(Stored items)
——————————

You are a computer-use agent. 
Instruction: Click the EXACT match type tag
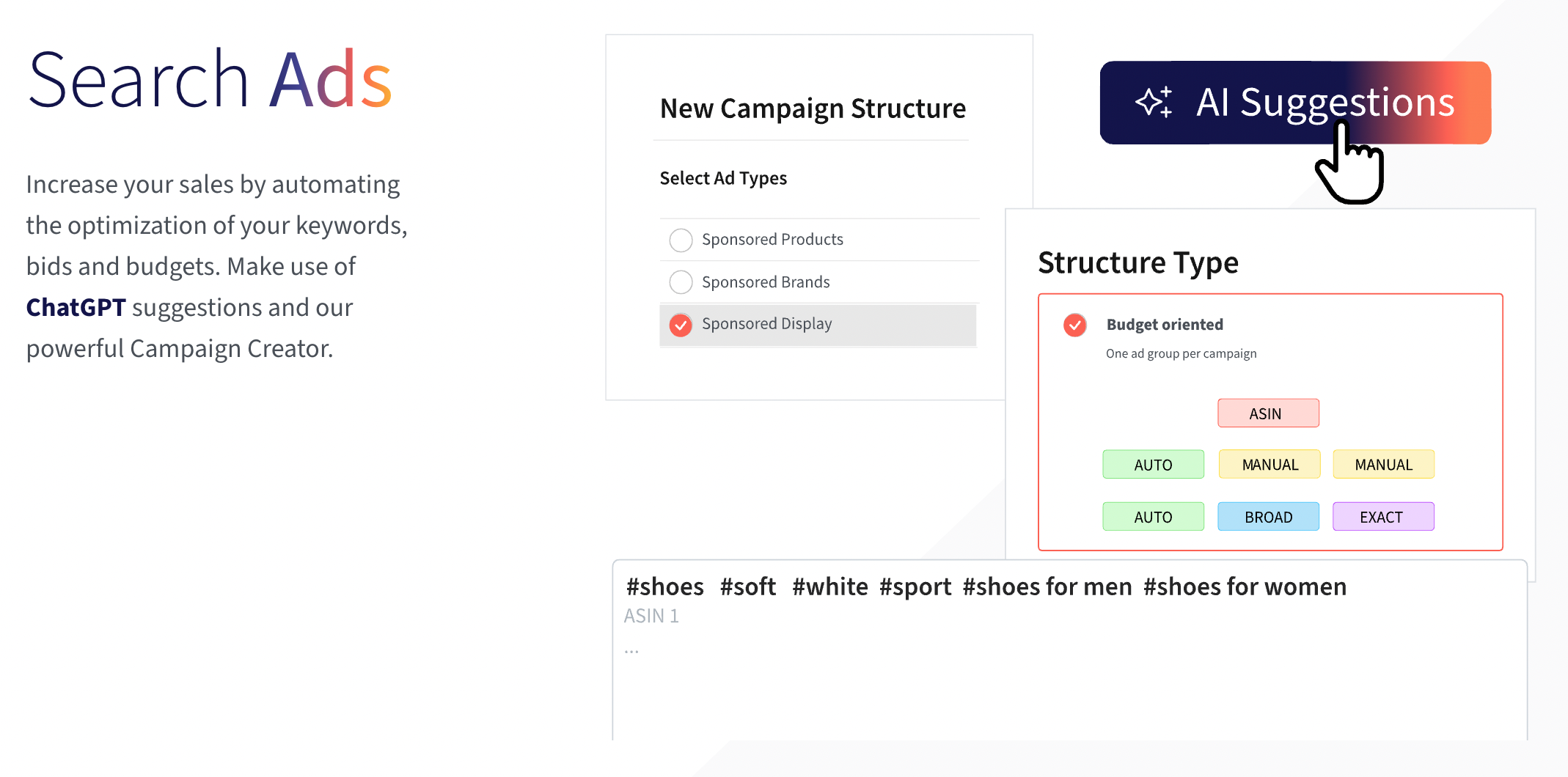point(1383,516)
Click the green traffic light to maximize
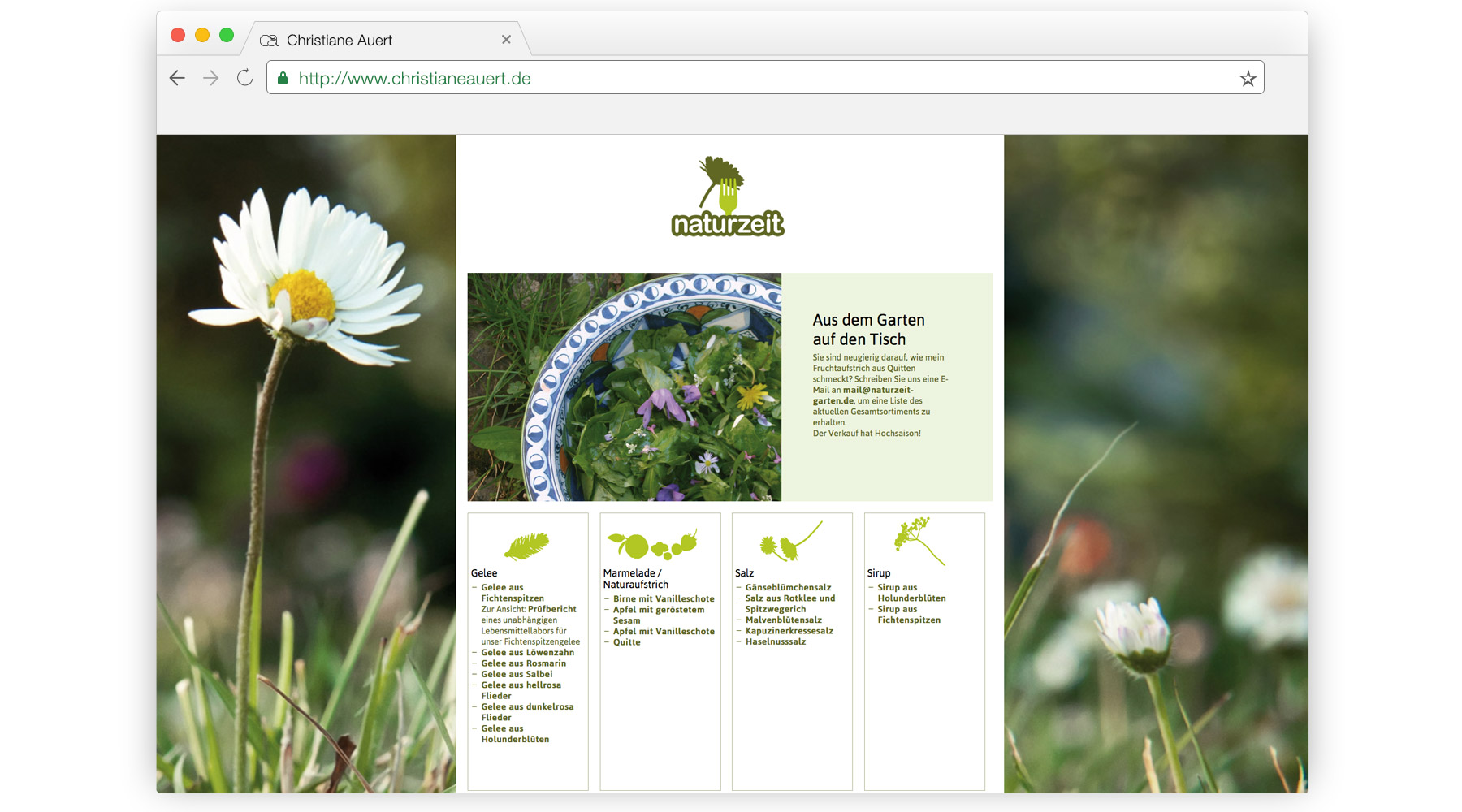Screen dimensions: 1462x812 [226, 34]
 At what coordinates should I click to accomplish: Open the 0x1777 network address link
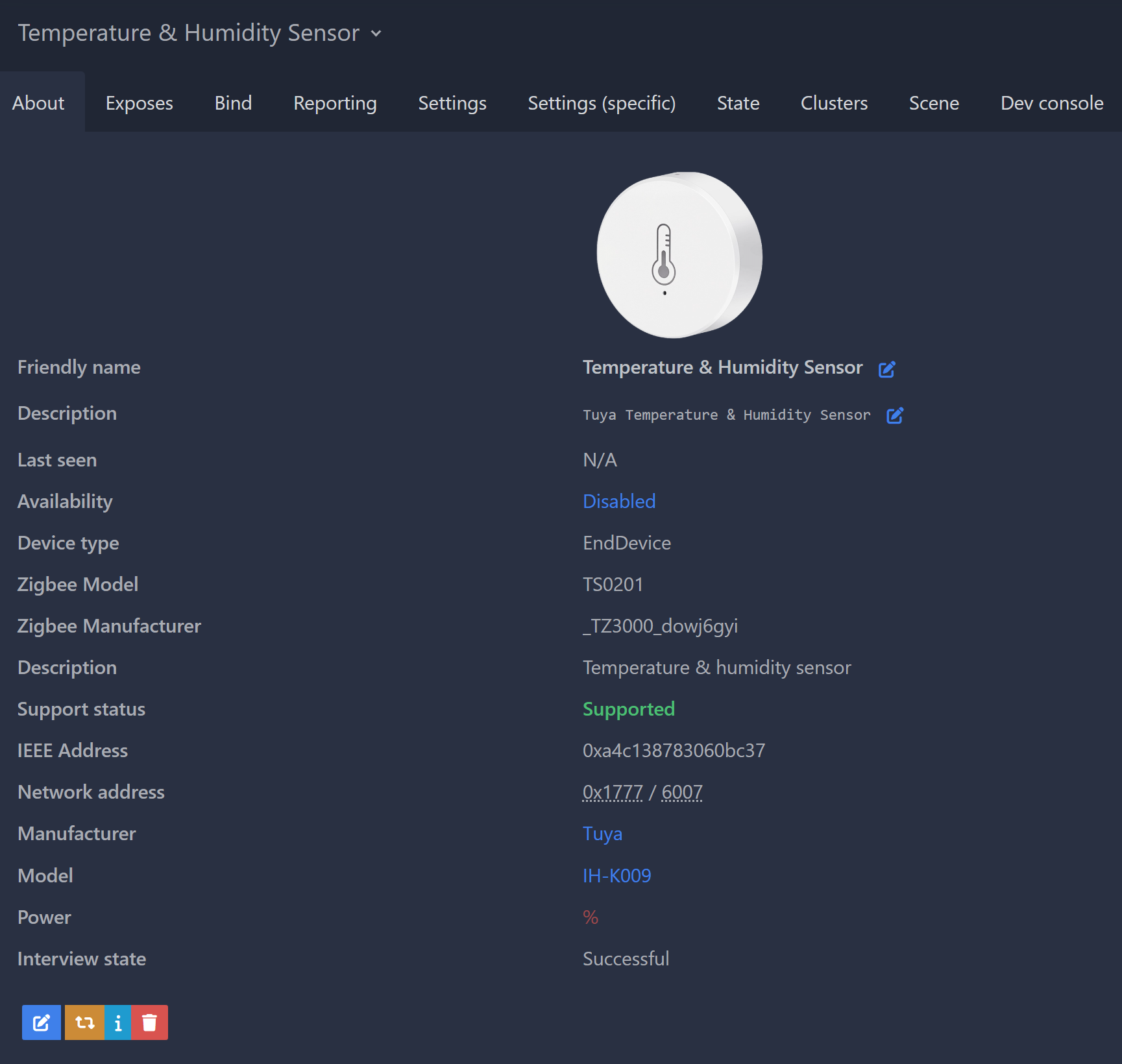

——————————

→ **INSTRUCTIONS TO FOLLOW**
Could you please return the entries above exactly, minus the pictures?

→ **REPLY TO THE EXERCISE**
You are a computer-use agent. 
Instruction: Click the EXACT match type tag
point(1383,516)
Click the green traffic light to maximize
Screen dimensions: 1462x812 [226, 34]
 At what coordinates should I click to accomplish: Open the 0x1777 network address link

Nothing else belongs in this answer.